### LIST OF TASKS
(a) Reproduce the stretch of the FCC radio regulation summary from "The following is" through "notices and rulings.".
(b) Using the FCC radio regulation summary, decide whether each statement agrees with it. Answer yes or no, and quote the words that settle it.
(i) The FCC ordinarily grants radio licenses for maximum terms of ten years.
(ii) A station may keep operating after its license expires if a timely filed renewal application is pending.
(iii) In June 2004 the Court of Appeals lifted the stay on the new ownership rules entirely.
(c) Carry on the FCC radio regulation summary with the next passage after its final sentence.

------ GIVEN TEXT ------

The following is a brief summary of certain provisions of the Communications Act and of certain specific FCC regulations and policies. This summary is not a comprehensive listing of all of the regulations and policies affecting radio stations. For further information concerning the nature and extent of federal regulation of radio stations, you should refer to the Communications Act, FCC rules and FCC public notices and rulings.
FCC Licenses. Radio stations operate pursuant to renewable broadcasting licenses that are ordinarily granted by the FCC for maximum terms of eight years. Certain of our subsidiaries hold the FCC licenses for our stations. A station may continue to operate beyond the expiration date of its license if a timely filed license renewal application is pending. During the periods when renewal applications are pending, petitions to deny license renewals can be filed by interested parties, including members of the public, on a variety of grounds. The FCC is required to renew a broadcast station license if the FCC finds that the station has served the public interest, convenience and necessity; there have been no serious violations by the licensee of the Communications Act or the FCCs rules and regulations; and there have been no other violations by the licensee of the Communications Act or the FCCs rules and regulations that, taken together, constitute a pattern of abuse.
If a challenge is filed against a renewal application, and, as a result of an evidentiary hearing, the FCC determines that the licensee has failed to meet certain requirements and that no mitigating factors justify the imposition of a lesser sanction, the FCC may deny a license renewal application. Historically, FCC licenses have generally been renewed. A petition to deny the renewals of all of the Sacramento market stations has been filed and is pending, to which we have responded. Informal objections to the renewal of the licenses of our stations in Washington, Oregon, Massachusetts, Rhode Island, New York and Pennsylvania have been filed or are pending. Subject to the resolution of open FCC inquiries, we have no reason to believe that our licenses will not continue to be renewed in the ordinary course, although there can be no assurance to that effect. The non-renewal of one or more of our licenses could have a material adverse effect on our business.
The operation of a radio broadcast station requires a license from the Federal Communications Commission, or FCC. The number of radio stations that can operate in a given market is limited by the number of AM and FM frequencies allotted by the FCC to communities in that market. The FCCs multiple ownership rules further limit the number of stations serving the same area that may be owned or controlled by a single entity. On June 2, 2003, the FCC adopted new ownership rules that define the local radio market by reference, where available, to the geographic markets established by Arbitron. Various pro-regulatory and deregulatory parties appealed the FCC decision to the U.S. Court of Appeals for the Third Circuit, which stayed the effective date for the new rules. In June 2004, the Court of Appeals affirmed the FCCs decision to use Arbitron markets but remanded the case to the FCC for further consideration of the numerical limits imposed on the number of stations a single party could own in such markets. The Court of Appeals, however, left the stay in place. On September 3, 2004, the Court of Appeals granted the FCCs request for a partial lifting of the stay of the new radio ownership rules and allowed four aspects of the new rules to take effect: (1) the use of Arbitron markets to define local radio markets where available; (2) the inclusion of non-commercial radio stations in determining the number of stations in the market; (3) the attribution of joint sales agreements with in-market stations; and (4) the limitations on the transfers of non-compliant ownership clusters. The FCC has commenced a new rule making proceeding pursuant to the remand from the Court of Appeals, which remains pending.

------ DATA ROWS ------

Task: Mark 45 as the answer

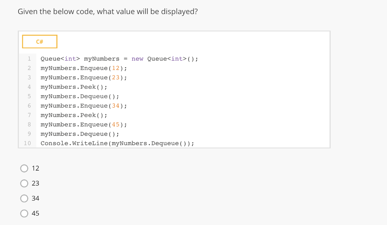Action: coord(25,213)
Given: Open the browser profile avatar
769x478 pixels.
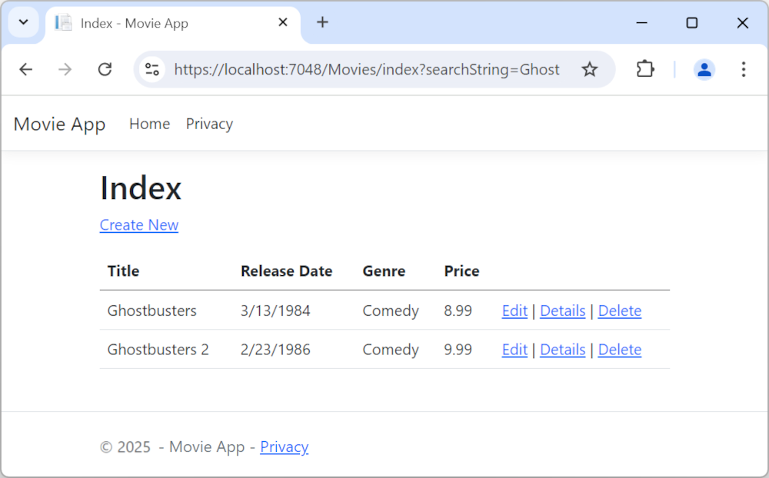Looking at the screenshot, I should (704, 69).
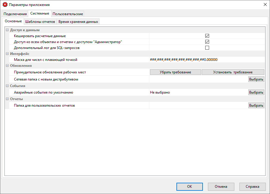Collapse the "События" group
Viewport: 270px width, 194px height.
coord(7,86)
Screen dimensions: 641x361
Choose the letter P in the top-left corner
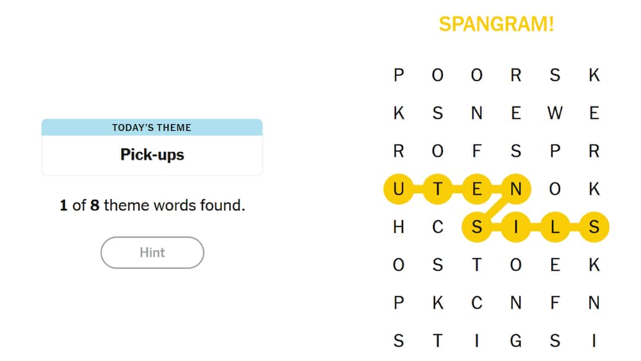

------

### ANSWERS FOR THE EXERCISE
(a)
The following is a brief summary of certain provisions of the Communications Act and of certain specific FCC regulations and policies. This summary is not a comprehensive listing of all of the regulations and policies affecting radio stations. For further information concerning the nature and extent of federal regulation of radio stations, you should refer to the Communications Act, FCC rules and FCC public notices and rulings.

(b)
(i) No: "ordinarily granted by the FCC for maximum terms of eight years"
(ii) Yes: "A station may continue to operate beyond the expiration date of its license if a timely filed license renewal application is pending."
(iii) No: "The Court of Appeals, however, left the stay in place."

(c)
The FCC classifies each AM and FM station. AM stations are classified as Class A, B, C or D depending on the type of channel and area they are designed to serve. Class A stations operate on an unlimited time basis and are designed to render primary and secondary service over an extended area. Class B stations operate on an unlimited time basis and are designed to render service only over a primary service area. Class C stations operate on a local channel and are designed to render service only over a primary service area that may be reduced as a consequence of interference. Class D stations operate either during daytime hours only, during limited times only or on an unlimited time basis with low nighttime power.
The class of an FM station determines the minimum and maximum facilities requirements. Some FM class designations depend upon the geographic zone in which the transmitter site of the FM station is located. In general, commercial FM stations are classified in order of increasing maximum power and antenna height, as follows: Class A, B1, C3, B, C2, C1, C0 and C. Class C FM stations that do not meet certain minimum antenna height parameters are subject to an involuntary downgrade in class to Class C0 under certain circumstances, so that their class reflects the existing operating characteristics of the station.
Our FCC License Classification
The following table, which includes all pending radio station acquisitions and dispositions as of February 15, 2007, lists each station in market order by radio revenue and sets forth the metropolitan market served (the FCC-designated city of license may differ), the transaction status if currently under an agreement of sale or purchase, the call letters, frequency, FCC license classification, antenna height above average terrain (HAAT), power and FCC license expiration date.
* Not applicable for AM transmission facilities.
(1) Pursuant to FCC rules and regulations, many AM radio stations are licensed to operate at a reduced power during the nighttime broadcasting hours, which can result in reducing the radio stations coverage during the nighttime hours of operation. Both daytime and nighttime power ratings are shown, where applicable. For FM stations, the maximum effective radiated power in the main lobe is given.
(2) WVEI-AM is licensed to the adjacent community of Worcester, Massachusetts, and simulcasts WEEI-AM programming.
(3) KKSN-AM is licensed to Salem, Oregon, within the Portland market and simulcasts KFFX-AM programming.
(4) The FCC rules require that by the end of a five-year transition period, which expired in October 2006 but was extended pending resolution of a requested FCC rule change, we must elect to operate on either the 1250 kHz frequency or the 1660 kHz frequency and surrender the other frequency to the FCC.
(5) As of February 15, 2007, application for license renewal is pending with the FCC
(6) On August 18, 2006, the Company entered into an asset purchase agreement with CBS Radio Stations Inc. to acquire the assets of four radio stations (WCMF FM, WPXY FM, WRMM FM and WZNE FM) serving the Rochester radio
market for $42.0 million in cash. Under the Communications Act, the FCC imposes specific limits on the number of commercial radio stations an entity can own in a single market. Due to these restrictions, we cannot own or operate more than five FM radio stations in this market. In addition, we are required to meet certain requirements under the Hart-Scott-Rodino Antitrust Improvements Act of 1976, as amended (HSRA). As a result, we agreed to divest three FM radio stations. Such divestiture must be approved by the U. S. Department of Justice under the HSRA and by the FCC.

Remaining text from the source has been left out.